A run of records
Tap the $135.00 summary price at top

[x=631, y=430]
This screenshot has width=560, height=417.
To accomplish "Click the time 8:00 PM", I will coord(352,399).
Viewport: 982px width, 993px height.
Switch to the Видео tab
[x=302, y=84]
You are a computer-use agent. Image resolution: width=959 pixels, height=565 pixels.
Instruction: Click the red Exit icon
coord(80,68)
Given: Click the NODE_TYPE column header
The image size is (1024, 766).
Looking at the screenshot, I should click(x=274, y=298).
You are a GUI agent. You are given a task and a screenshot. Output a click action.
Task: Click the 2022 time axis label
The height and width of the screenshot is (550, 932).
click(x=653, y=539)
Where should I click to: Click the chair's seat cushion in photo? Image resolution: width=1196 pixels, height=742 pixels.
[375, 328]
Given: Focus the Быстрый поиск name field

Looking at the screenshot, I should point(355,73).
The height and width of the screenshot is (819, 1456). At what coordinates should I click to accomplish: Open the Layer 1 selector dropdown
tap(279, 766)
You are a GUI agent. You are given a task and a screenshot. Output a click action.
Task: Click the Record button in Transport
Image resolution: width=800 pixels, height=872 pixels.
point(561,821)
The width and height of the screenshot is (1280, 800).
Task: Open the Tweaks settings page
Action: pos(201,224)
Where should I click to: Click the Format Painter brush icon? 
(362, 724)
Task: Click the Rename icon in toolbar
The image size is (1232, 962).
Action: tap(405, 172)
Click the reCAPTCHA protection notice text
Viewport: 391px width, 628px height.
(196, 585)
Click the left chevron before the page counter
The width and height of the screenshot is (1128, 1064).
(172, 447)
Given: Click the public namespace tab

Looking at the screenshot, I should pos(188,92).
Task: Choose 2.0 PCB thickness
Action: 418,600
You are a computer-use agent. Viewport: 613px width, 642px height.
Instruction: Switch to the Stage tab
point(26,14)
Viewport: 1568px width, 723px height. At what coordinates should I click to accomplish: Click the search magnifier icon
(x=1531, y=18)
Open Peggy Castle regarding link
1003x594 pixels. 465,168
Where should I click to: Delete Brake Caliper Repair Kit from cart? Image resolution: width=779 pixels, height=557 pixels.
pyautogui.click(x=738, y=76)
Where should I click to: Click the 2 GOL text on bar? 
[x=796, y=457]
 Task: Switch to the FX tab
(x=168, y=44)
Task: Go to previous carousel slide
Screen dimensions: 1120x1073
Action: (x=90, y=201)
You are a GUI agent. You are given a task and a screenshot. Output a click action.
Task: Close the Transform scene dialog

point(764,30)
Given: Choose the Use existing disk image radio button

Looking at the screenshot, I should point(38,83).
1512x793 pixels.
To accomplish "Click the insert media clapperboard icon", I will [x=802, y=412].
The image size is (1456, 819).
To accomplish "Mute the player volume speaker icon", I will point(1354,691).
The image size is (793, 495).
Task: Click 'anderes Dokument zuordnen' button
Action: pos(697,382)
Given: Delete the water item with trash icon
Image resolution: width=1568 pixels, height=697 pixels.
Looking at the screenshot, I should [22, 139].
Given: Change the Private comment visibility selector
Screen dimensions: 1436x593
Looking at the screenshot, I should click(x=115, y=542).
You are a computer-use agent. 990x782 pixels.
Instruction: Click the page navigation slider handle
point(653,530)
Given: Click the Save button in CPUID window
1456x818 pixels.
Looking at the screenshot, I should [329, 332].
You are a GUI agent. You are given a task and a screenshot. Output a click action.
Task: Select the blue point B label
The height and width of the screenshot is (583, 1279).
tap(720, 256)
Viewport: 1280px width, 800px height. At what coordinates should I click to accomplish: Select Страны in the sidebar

PROBLEM REQUIREMENTS
Write every line of the data above as a JSON list of strings, one string per line, with blank lines left out.

RESPONSE TO THIS EXERCISE
[
  "Tap the $135.00 summary price at top",
  "[x=631, y=430]",
  "This screenshot has width=560, height=417.",
  "To accomplish \"Click the time 8:00 PM\", I will coord(352,399).",
  "Viewport: 982px width, 993px height.",
  "Switch to the Видео tab",
  "[x=302, y=84]",
  "You are a computer-use agent. Image resolution: width=959 pixels, height=565 pixels.",
  "Instruction: Click the red Exit icon",
  "coord(80,68)",
  "Given: Click the NODE_TYPE column header",
  "The image size is (1024, 766).",
  "Looking at the screenshot, I should click(x=274, y=298).",
  "You are a GUI agent. You are given a task and a screenshot. Output a click action.",
  "Task: Click the 2022 time axis label",
  "The height and width of the screenshot is (550, 932).",
  "click(x=653, y=539)",
  "Where should I click to: Click the chair's seat cushion in photo? Image resolution: width=1196 pixels, height=742 pixels.",
  "[375, 328]",
  "Given: Focus the Быстрый поиск name field",
  "Looking at the screenshot, I should point(355,73).",
  "The height and width of the screenshot is (819, 1456). At what coordinates should I click to accomplish: Open the Layer 1 selector dropdown",
  "tap(279, 766)",
  "You are a GUI agent. You are given a task and a screenshot. Output a click action.",
  "Task: Click the Record button in Transport",
  "Image resolution: width=800 pixels, height=872 pixels.",
  "point(561,821)",
  "The width and height of the screenshot is (1280, 800).",
  "Task: Open the Tweaks settings page",
  "Action: pos(201,224)",
  "Where should I click to: Click the Format Painter brush icon? ",
  "(362, 724)",
  "Task: Click the Rename icon in toolbar",
  "The image size is (1232, 962).",
  "Action: tap(405, 172)",
  "Click the reCAPTCHA protection notice text",
  "Viewport: 391px width, 628px height.",
  "(196, 585)",
  "Click the left chevron before the page counter",
  "The width and height of the screenshot is (1128, 1064).",
  "(172, 447)",
  "Given: Click the public namespace tab",
  "Looking at the screenshot, I should pos(188,92).",
  "Task: Choose 2.0 PCB thickness",
  "Action: 418,600",
  "You are a computer-use agent. Viewport: 613px width, 642px height.",
  "Instruction: Switch to the Stage tab",
  "point(26,14)",
  "Viewport: 1568px width, 723px height. At what coordinates should I click to accomplish: Click the search magnifier icon",
  "(x=1531, y=18)",
  "Open Peggy Castle regarding link",
  "1003x594 pixels. 465,168",
  "Where should I click to: Delete Brake Caliper Repair Kit from cart? Image resolution: width=779 pixels, height=557 pixels.",
  "pyautogui.click(x=738, y=76)",
  "Where should I click to: Click the 2 GOL text on bar? ",
  "[x=796, y=457]",
  " Task: Switch to the FX tab",
  "(x=168, y=44)",
  "Task: Go to previous carousel slide",
  "Screen dimensions: 1120x1073",
  "Action: (x=90, y=201)",
  "You are a GUI agent. You are given a task and a screenshot. Output a click action.",
  "Task: Close the Transform scene dialog",
  "point(764,30)",
  "Given: Choose the Use existing disk image radio button",
  "Looking at the screenshot, I should point(38,83).",
  "1512x793 pixels.",
  "To accomplish \"Click the insert media clapperboard icon\", I will [x=802, y=412].",
  "The image size is (1456, 819).",
  "To accomplish \"Mute the player volume speaker icon\", I will point(1354,691).",
  "The image size is (793, 495).",
  "Task: Click 'anderes Dokument zuordnen' button",
  "Action: pos(697,382)",
  "Given: Delete the water item with trash icon",
  "Image resolution: width=1568 pixels, height=697 pixels.",
  "Looking at the screenshot, I should [22, 139].",
  "Given: Change the Private comment visibility selector",
  "Screen dimensions: 1436x593",
  "Looking at the screenshot, I should click(x=115, y=542).",
  "You are a computer-use agent. 990x782 pixels.",
  "Instruction: Click the page navigation slider handle",
  "point(653,530)",
  "Given: Click the Save button in CPUID window",
  "1456x818 pixels.",
  "Looking at the screenshot, I should [329, 332].",
  "You are a GUI agent. You are given a task and a screenshot. Output a click action.",
  "Task: Select the blue point B label",
  "The height and width of the screenshot is (583, 1279).",
  "tap(720, 256)",
  "Viewport: 1280px width, 800px height. At what coordinates should I click to accomplish: Select Страны in the sidebar"
]